When an artist dies, the path we travel through the woods toward remembrance and celebration softly, fully thuds beneath our feet, the peaty, pungent soil reminding us it has been formed over millennia through life and death; it is solid; we are solid. But, we should step forward with intention.
When an artist dies, the wind rustles the treetops soaring above us, flickering the earliest yellows of Fall against an azure blue sky, whispering a message without words that she is still with us. The wind is now ours. We must make the meaning; we must deliver the message.
When an artist dies, the sun darts through the trees casting light on her work so we can see her hands in it; we see her labor; we see her mind; we see her heart. And, there it all is, right there before us. The artist is among us. She is not gone.
When an artist dies, the air cools in contrast to the sunny warmth of the light, enlivening and spiriting our bodies from head to toe, reminding us we are alive. We are still here. We have love to share, miles to travel, things to create, life to live.

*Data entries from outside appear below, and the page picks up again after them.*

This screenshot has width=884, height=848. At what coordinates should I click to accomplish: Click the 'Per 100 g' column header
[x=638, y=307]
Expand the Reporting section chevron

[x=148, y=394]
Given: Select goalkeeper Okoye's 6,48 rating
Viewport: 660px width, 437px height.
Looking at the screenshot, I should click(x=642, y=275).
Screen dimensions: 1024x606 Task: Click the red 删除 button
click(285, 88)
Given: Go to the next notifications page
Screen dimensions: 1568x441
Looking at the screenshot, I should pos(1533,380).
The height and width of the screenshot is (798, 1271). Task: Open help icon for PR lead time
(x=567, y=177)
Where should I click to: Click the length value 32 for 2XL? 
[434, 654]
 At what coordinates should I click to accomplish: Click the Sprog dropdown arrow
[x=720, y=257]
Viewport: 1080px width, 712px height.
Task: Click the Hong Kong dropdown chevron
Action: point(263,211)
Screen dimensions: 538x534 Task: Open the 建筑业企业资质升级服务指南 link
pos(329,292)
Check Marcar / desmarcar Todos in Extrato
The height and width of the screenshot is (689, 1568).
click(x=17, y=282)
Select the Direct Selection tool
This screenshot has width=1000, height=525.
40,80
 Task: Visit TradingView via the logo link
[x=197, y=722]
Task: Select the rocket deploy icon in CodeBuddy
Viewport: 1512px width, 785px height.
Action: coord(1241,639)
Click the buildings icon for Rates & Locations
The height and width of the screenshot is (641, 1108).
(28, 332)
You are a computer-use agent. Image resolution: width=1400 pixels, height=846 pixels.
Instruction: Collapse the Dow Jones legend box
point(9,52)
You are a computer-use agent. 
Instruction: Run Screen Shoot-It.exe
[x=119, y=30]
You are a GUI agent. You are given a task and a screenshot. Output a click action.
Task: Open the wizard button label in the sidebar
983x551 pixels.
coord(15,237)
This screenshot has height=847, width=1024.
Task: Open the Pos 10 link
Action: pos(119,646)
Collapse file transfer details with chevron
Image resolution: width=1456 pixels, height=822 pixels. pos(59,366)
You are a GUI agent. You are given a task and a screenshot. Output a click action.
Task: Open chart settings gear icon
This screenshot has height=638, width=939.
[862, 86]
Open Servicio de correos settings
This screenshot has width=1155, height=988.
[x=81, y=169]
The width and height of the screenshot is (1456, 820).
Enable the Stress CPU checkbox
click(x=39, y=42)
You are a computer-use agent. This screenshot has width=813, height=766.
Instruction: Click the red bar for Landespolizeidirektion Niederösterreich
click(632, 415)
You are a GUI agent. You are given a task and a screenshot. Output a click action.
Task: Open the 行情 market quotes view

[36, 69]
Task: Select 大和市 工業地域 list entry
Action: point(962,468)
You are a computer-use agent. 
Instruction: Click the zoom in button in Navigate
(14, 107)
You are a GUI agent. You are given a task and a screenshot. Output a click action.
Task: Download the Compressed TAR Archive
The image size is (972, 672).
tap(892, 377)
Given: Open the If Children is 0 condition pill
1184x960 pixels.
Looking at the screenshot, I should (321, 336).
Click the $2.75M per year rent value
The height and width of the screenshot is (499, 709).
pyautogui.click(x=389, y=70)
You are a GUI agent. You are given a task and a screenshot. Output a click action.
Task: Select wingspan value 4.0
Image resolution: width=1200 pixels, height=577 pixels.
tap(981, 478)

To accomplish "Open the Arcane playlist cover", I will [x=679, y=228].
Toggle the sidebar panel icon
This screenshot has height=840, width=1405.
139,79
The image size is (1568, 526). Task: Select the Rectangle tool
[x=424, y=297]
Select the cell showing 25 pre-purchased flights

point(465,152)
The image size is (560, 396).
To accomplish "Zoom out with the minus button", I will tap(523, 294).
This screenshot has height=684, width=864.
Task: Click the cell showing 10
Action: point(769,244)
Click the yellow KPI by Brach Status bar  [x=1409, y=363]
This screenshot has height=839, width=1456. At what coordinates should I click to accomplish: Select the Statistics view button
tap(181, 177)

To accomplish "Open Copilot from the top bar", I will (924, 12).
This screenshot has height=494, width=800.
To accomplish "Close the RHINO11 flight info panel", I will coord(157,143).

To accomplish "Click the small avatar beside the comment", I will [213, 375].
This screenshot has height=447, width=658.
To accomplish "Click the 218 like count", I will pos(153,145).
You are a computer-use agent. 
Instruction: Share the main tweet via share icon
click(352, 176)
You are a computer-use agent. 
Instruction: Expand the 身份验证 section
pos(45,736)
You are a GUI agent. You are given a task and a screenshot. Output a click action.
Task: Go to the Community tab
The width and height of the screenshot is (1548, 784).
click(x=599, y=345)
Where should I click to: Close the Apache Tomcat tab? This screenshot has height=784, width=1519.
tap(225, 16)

When an artist dies, the doctrines and diocese and dogmas of the world’s religions come home to find their essence in the woods, among love and loss and celebration, with friends and family, under the gaze of a god you understand and who understands you.
When an artist dies, her work lives. In the untethering from the life of the maker, her art takes a life of its own, creating stories and memories and inspiration for all who encounter it - organically, in the universal life and narrative we share as people, perhaps along another’s peaty path toward remembrance and celebration.
Through her art, the artist reminds us that it is indeed what we do - not what we say - and what we create – not what we consume - that give form and meaning to our lives, that connect us to the regenerative spirit of the world, that give us all access to the eternal.
In loving and creative remembrance of (Aunt) Peg Van Brunt, whose life was art and whose art lives on.